The main and ultrawide cameras are pretty much identical to what we’ve seen before from the Xperia 1 line, offering natural shots that might not initially appear the most appealing or best exposed, but which capture scenes a lot more faithfully than most of the Xperia 1 IV’s processing-heavy rivals.This low-intervention approach can come unstuck in challenging lighting situations that cry out for a strong HDR implementation, with elements often lost to excessive shade. It also means that the Xperia 1 IV continues to lack a dedicated Night mode, and can’t perform the same miracles in low light situations as the iPhone 13 Pro, Samsung Galaxy S22 Ultra, and Pixel 6 Pro.
However, if you’re willing to work with the phone’s extensive manual control options, and even to jump into your snaps later using photo editing software, then you’ll be able to yield impressively natural results. Less Insta-worthy, perhaps, but more in line with what you might get from a dedicated camera.

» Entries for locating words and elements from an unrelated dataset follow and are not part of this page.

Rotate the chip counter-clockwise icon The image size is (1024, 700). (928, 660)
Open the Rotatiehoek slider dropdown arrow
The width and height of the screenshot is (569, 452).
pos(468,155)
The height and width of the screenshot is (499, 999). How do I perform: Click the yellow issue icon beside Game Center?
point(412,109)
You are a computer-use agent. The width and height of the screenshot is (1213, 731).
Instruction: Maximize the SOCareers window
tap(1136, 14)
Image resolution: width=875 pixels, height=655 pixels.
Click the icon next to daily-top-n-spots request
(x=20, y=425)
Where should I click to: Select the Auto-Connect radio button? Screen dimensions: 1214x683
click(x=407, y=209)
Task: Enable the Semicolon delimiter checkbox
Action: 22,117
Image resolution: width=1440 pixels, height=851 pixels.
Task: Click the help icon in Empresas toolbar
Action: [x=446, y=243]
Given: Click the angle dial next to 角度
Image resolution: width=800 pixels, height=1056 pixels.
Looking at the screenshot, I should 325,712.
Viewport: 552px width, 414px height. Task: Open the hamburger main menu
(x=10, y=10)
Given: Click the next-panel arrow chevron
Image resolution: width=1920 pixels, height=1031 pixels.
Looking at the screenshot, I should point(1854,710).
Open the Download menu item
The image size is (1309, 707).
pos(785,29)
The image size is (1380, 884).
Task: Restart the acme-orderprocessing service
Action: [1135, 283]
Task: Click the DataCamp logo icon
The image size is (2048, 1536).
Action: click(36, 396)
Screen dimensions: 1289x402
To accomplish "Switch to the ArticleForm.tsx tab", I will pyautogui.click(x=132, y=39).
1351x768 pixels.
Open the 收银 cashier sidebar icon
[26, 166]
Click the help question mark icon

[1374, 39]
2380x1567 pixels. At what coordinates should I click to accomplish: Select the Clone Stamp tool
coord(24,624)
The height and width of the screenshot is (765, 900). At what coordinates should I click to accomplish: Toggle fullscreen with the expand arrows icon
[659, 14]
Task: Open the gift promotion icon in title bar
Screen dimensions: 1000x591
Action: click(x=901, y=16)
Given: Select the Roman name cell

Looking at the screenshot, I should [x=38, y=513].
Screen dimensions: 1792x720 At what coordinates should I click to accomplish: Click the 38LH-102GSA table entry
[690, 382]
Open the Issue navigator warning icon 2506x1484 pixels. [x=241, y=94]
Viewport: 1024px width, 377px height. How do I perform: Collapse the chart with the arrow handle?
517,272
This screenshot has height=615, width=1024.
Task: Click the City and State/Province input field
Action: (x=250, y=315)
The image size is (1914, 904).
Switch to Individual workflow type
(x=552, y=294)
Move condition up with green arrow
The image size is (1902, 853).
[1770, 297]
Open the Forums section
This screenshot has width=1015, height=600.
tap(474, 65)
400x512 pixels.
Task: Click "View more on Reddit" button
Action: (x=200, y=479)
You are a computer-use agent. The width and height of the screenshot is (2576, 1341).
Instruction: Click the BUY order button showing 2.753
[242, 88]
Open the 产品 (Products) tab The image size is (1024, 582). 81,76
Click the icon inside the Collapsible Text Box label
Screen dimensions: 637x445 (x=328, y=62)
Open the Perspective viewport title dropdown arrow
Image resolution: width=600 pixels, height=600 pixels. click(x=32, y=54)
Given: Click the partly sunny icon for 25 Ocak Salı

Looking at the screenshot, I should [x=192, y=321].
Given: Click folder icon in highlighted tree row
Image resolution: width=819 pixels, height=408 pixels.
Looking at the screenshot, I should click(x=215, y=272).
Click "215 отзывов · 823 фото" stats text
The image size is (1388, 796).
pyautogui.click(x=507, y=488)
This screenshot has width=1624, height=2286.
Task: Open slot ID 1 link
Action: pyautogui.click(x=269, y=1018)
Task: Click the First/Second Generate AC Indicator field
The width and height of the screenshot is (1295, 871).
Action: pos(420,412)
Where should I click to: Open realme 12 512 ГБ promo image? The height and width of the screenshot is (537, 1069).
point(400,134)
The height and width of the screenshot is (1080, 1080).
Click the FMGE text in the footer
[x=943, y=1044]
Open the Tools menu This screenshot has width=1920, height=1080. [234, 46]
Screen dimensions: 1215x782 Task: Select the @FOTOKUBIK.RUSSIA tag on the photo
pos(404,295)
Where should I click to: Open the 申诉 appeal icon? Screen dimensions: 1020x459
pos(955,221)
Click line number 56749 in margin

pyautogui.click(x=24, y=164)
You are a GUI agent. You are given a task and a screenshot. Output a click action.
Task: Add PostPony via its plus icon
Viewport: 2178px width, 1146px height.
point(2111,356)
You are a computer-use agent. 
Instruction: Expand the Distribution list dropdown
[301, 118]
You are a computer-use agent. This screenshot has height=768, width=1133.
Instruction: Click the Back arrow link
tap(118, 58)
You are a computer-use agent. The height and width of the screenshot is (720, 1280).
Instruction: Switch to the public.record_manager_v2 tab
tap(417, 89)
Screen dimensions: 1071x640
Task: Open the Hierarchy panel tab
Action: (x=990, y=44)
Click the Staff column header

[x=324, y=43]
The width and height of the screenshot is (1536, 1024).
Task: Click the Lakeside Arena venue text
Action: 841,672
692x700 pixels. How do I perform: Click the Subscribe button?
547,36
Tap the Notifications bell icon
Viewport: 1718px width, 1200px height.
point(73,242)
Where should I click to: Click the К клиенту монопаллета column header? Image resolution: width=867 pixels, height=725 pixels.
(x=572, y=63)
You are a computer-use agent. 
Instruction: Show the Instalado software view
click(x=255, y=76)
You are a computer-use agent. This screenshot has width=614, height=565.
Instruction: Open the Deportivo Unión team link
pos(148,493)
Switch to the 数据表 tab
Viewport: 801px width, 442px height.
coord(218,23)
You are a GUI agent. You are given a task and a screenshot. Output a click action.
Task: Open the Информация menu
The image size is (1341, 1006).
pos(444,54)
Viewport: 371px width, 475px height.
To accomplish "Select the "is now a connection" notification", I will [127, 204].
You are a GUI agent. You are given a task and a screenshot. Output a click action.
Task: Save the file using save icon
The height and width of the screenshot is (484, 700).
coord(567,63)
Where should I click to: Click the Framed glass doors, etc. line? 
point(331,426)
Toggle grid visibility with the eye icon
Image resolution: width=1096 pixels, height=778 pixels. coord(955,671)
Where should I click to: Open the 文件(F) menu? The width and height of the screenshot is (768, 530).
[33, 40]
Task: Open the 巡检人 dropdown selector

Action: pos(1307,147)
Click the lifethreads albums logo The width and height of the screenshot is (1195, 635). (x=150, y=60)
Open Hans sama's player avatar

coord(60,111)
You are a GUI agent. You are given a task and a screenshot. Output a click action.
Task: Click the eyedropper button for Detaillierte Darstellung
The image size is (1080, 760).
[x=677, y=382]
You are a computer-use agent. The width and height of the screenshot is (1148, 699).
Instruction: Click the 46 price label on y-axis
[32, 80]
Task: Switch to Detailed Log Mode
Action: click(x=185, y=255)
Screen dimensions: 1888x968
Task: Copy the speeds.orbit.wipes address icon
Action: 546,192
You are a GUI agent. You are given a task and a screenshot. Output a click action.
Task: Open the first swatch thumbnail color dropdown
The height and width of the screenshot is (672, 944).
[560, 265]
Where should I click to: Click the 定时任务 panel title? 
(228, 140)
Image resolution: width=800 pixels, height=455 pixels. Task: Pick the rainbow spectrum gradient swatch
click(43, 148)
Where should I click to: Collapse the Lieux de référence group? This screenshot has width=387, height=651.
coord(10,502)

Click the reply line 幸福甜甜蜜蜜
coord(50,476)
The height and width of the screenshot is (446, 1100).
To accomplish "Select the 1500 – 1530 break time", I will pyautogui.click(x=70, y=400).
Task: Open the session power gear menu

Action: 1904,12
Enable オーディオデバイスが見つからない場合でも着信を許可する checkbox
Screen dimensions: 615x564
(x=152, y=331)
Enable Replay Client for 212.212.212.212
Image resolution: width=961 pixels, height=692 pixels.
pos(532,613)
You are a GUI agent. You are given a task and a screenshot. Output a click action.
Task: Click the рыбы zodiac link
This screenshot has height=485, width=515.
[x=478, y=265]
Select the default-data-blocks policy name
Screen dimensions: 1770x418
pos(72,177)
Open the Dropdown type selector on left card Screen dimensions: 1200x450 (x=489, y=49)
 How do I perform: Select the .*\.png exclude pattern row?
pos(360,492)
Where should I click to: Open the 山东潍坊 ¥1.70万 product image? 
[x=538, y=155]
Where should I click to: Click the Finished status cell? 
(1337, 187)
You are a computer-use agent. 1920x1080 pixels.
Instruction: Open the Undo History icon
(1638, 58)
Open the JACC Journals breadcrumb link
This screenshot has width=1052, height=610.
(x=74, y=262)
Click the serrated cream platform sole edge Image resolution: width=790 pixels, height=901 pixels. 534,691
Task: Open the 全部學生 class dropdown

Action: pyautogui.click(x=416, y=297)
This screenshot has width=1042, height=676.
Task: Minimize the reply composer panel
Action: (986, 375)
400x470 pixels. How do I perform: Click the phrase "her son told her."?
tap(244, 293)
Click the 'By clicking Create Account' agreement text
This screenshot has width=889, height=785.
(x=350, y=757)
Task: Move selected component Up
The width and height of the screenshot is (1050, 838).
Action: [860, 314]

Nowhere is that last line more applicable than with the Xperia 1 IV’s improved telephoto offering. While the Xperia 1 III offered two fixed levels of optical zoom, its successor lets you move seamlessly between 70mm and 125mm equivalents. This means that anything you capture within a 3.5x to 5.2x zoom range will be a genuine product of shifting optics rather than computer algorithms.I would have liked for this key zoom range to be slightly better isolated within the busy camera UI, as it feels too easy to go above 5.2x (and thus into the realm of cropping) in the heat of the moment. But the ultimate result is far more control over the framing of your subjects, and far more consistent results when you opt to get a little closer.
Sony has improved its front camera this time around, from 8MP in the Xperia 1 III to 12MP in the Xperia 1 IV. Selfies are suitably crisp and natural-looking, but the main beneficiary of this is the fresh possibility of 4K video self-recording.Indeed, videographers will generally find the Xperia 1 IV a more appealing prospect than its predecessor. There’s now the potential to capture 4K 120fps footage across all four of the phone’s cameras, though you won’t be able to capture sound at the same time.
Sony Xperia 1 IV review: Verdict
You have to admire how stubbornly Sony has stuck to its enthusiast’s brief with the Xperia 1 IV. It’s doubled down on many of the talking points of the Xperia 1 III, including an even more flexible and pro-friendly camera system.
It also stuck with its unique widescreen 4K display, which offers the best canvas for mobile movie-watching, while audiophiles continue to be better catered for here than with any other flagship phone.
However, the Xperia 1 IV’s stamina – while improved in general terms – still suffers a little under load, which could be related to a tendency to run slightly hot. Factor in a casual point-and-shoot camera experience that remains uncompetitive, and an even higher price tag, and this is unlikely to be the year in which Sony attains crossover success with its uncompromising flagship vision.